Lunes, 27 de Febrero de 2017

La vida transcurre por los días con señales dejadas en silencio en tantas cosas bonitas, a veces inadvertidas, que tienen huella de infinito: sin siquiera mostrarse, nos hacen felices. 

Sólo son reconocidas en el mundo íntimo, lo único valioso, e intransferible, que poseemos, un don fascinante que inspira a descubrirlo constantemente. 

En ese misterio existencial deben disfrutarse los instantes mágicos de la naturaleza; por ejemplo que, aún, existen capullos que, con un encanto, se vuelven pétalos y flores, que hay mariposas, pájaros y colibríes que las visitan para la fecundación maravillosa del polen en rosas, estrellas de belén, veraneras o frutos que bendecirán las mañanas de las mesas. 

Son los sueños frescos, quizá ingenuos, contagiados de esa dimensión de eternidad que los hace maravillosos (-o los hacía- porque hasta ellos han cambiado). 

Ni la ciencia, ni las palabras, ni nada, miden la espiritualidad de un ser humano: aunque suene extraño en estos días y, a los idealistas, se nos rotule con una especie de misericordia, las auroras seguirán ahí, pacientes, y los crepúsculos, y todo lo que nutre de esperanza el alma, en un secreto compartido deliciosamente con nuestra nostalgia. 

Todo termina pronto, en unas cenizas guardadas o esparcidas por el viento; la misión es, entonces, intuir la bondad de esa ocasional alternativa humana, la plenitud de su valor. El tiempo deja de ser sólo un instrumento de medición para volverse causa universal.
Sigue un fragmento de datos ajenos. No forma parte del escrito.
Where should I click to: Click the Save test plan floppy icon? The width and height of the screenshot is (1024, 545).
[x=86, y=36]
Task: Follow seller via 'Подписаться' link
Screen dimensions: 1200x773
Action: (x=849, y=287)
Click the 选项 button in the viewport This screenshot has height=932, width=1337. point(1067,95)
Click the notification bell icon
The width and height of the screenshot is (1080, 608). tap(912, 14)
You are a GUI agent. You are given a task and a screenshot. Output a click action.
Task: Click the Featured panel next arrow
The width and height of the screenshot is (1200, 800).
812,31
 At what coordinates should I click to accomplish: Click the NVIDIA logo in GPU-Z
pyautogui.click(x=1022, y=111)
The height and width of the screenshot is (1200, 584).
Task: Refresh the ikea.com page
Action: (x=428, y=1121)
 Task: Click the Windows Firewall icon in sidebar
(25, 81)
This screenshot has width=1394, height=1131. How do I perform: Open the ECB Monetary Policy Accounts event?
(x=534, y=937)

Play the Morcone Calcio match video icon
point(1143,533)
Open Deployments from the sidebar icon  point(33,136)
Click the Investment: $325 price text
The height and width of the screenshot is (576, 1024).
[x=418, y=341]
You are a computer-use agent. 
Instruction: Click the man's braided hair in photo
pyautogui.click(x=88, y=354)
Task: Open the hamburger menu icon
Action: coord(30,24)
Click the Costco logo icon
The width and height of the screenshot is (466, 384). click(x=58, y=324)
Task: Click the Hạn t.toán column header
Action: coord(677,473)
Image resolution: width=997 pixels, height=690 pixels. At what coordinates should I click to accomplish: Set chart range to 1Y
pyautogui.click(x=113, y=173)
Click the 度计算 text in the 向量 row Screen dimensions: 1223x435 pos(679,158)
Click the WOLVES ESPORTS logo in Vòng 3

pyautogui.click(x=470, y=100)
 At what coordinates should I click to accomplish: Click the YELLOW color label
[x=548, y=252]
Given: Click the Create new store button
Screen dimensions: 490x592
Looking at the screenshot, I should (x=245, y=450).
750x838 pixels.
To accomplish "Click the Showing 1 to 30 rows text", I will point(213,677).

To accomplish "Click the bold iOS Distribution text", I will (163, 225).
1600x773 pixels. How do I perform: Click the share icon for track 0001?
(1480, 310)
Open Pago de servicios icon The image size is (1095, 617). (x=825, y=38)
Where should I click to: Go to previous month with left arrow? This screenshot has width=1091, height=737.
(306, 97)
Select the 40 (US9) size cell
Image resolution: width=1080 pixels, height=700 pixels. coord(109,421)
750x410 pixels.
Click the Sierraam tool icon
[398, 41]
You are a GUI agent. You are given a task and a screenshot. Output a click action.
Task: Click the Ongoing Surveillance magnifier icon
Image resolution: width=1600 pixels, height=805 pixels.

Uno mismo forja el instrumento de su propio destino, lo caracteriza y, o lo hace noble, o lo reduce a la condición de superficialidad, que es lo más fácil. Si es lo último, entonces se escapa, se dedica a perseguir superficialidades y no percibe el ciclo que constituye la esencia de las mejores opciones de evolución personal: la realidad que depende de nuestro modo de soñar.